:: Written request ::
How many lines of the records below contain the string "this", with uppercase and lowercase treated as different? Report only the number.

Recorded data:
--- Start ---

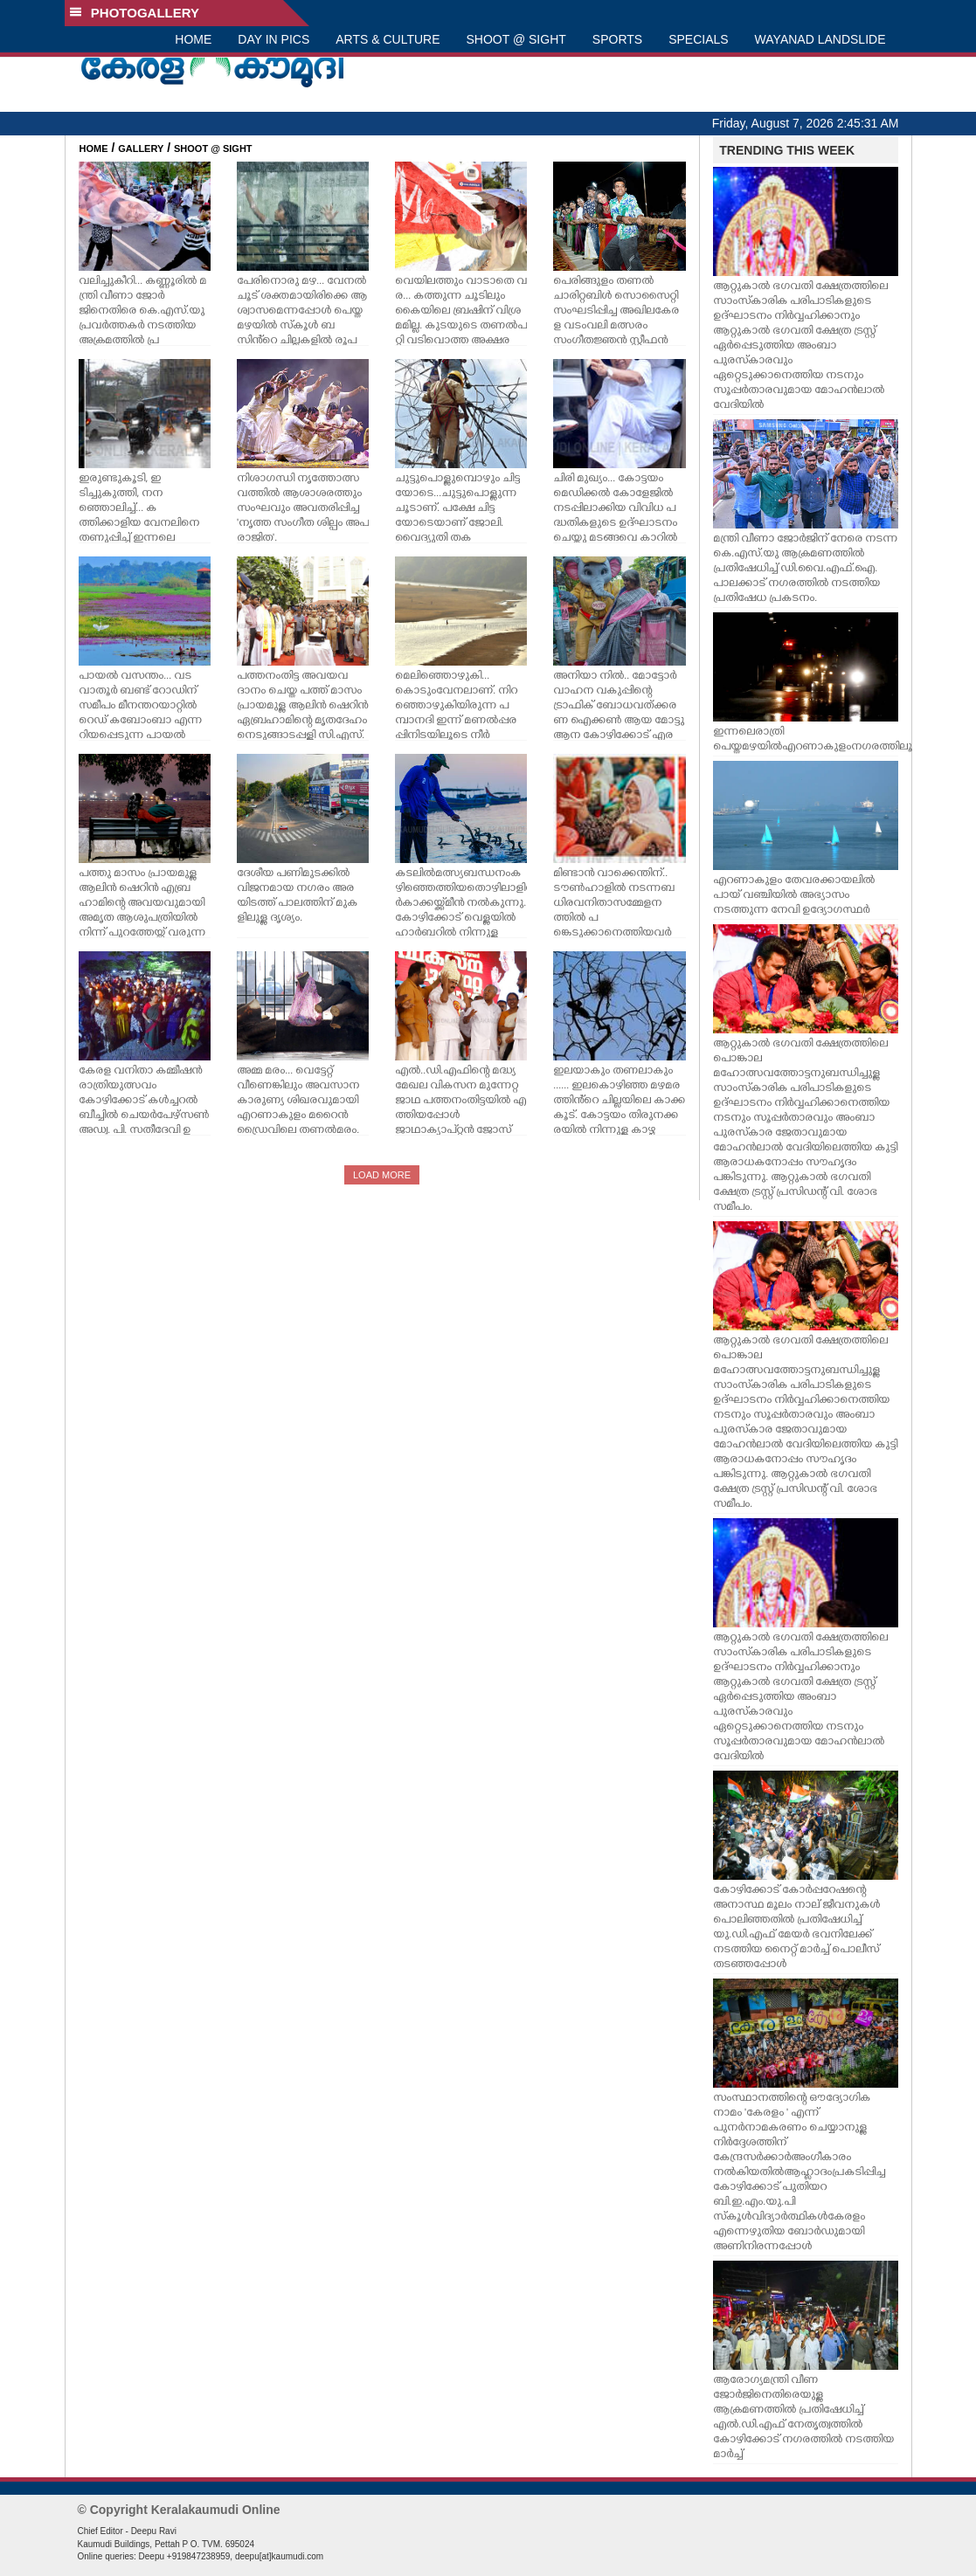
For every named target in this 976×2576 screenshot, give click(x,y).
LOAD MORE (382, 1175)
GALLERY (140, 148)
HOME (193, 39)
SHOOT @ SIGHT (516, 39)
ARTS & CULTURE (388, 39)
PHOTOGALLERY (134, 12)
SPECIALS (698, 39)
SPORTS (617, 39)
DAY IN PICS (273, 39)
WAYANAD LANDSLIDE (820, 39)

--- End ---
--- Start ---

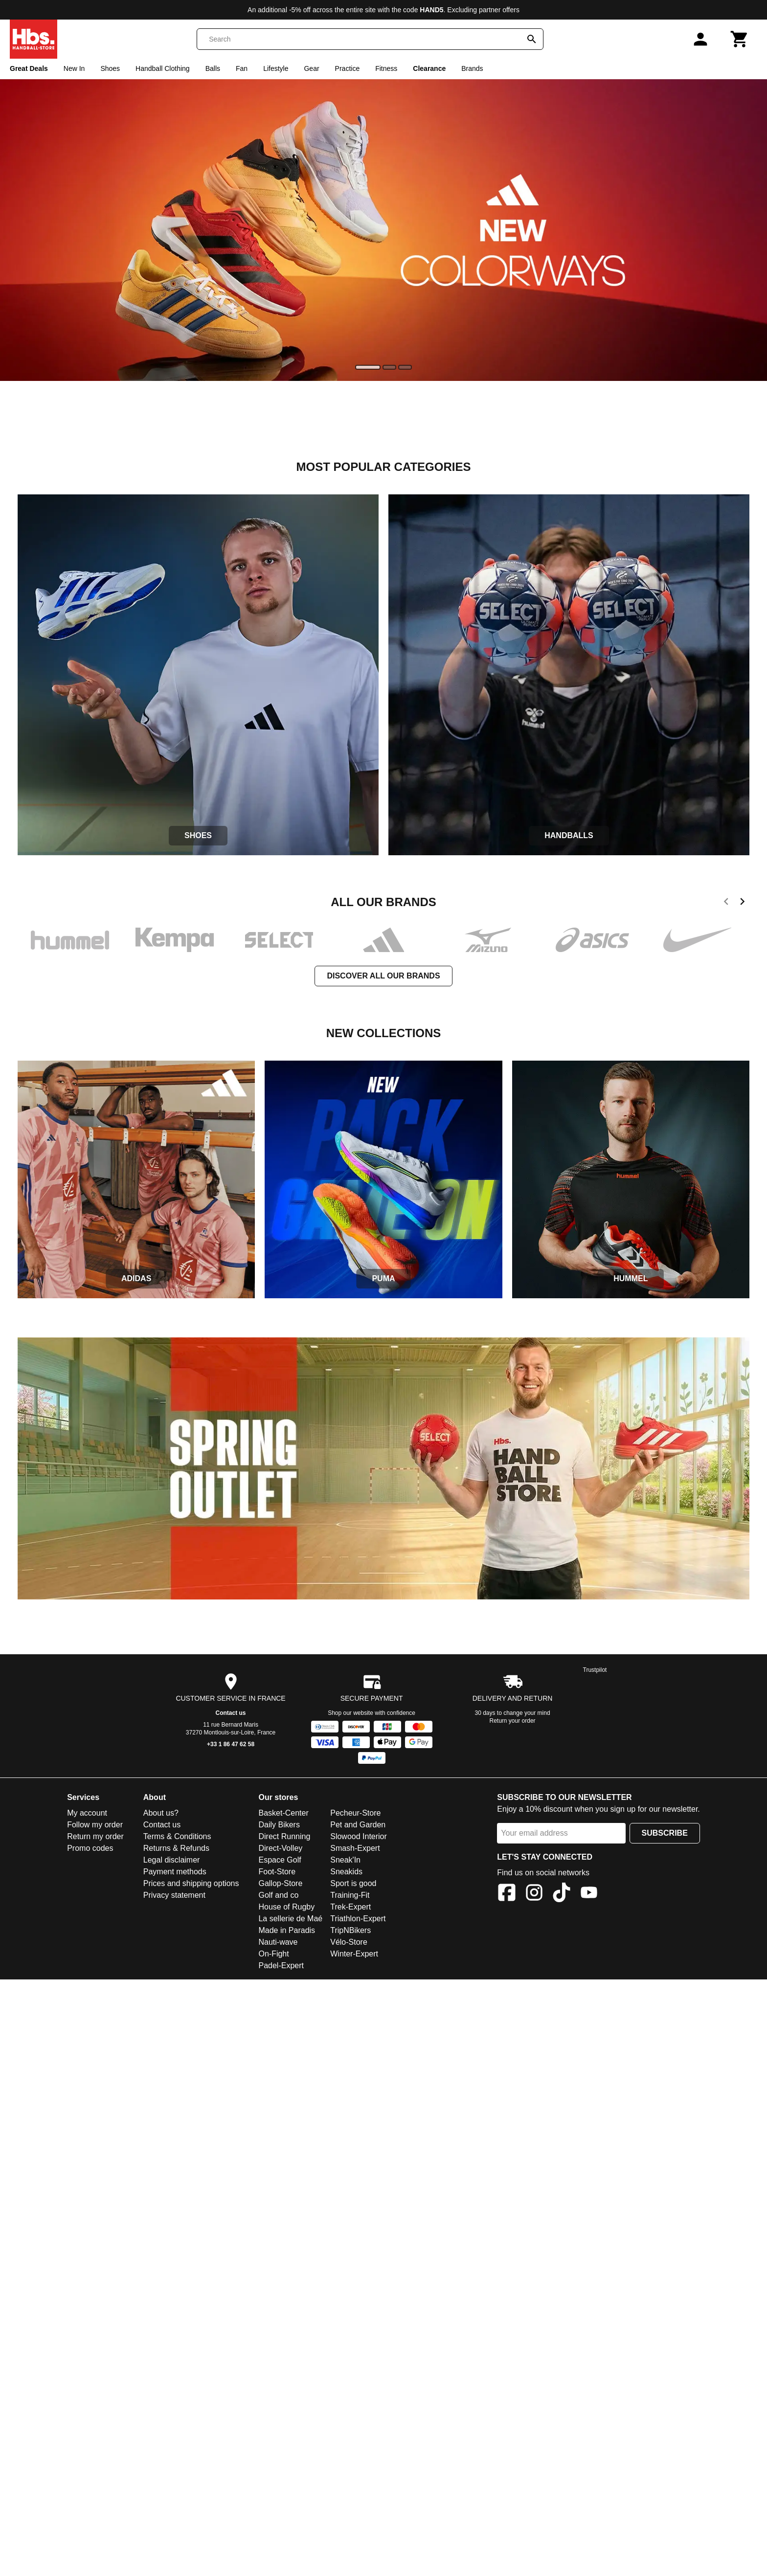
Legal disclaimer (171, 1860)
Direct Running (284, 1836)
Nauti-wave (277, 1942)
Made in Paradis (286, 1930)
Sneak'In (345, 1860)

--- End ---
--- Start ---

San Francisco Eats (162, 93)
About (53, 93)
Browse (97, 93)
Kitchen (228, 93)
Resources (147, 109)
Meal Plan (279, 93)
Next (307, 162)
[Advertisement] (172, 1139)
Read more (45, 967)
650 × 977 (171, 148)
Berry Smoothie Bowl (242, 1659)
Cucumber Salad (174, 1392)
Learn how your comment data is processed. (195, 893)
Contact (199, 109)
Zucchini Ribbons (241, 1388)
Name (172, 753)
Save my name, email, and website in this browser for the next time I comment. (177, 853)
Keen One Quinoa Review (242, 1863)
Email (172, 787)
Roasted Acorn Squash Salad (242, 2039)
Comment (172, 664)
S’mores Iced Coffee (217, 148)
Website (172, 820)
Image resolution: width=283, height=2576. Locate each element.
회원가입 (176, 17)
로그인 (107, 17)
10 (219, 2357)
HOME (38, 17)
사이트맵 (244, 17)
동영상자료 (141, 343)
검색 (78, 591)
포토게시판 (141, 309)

--- End ---

:: Task result ::
2